Segment Start: Material provided
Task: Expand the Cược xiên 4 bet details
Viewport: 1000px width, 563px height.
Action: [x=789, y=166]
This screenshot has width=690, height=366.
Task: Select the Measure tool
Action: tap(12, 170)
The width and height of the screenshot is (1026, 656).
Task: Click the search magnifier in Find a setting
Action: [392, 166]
Segment End: Material provided
What you have to do: Every line above should be duplicated exactly as it stands.

Completed task:
Task: Expand the Cược xiên 4 bet details
Viewport: 1000px width, 563px height.
Action: [x=789, y=166]
This screenshot has width=690, height=366.
Task: Select the Measure tool
Action: tap(12, 170)
The width and height of the screenshot is (1026, 656).
Task: Click the search magnifier in Find a setting
Action: [392, 166]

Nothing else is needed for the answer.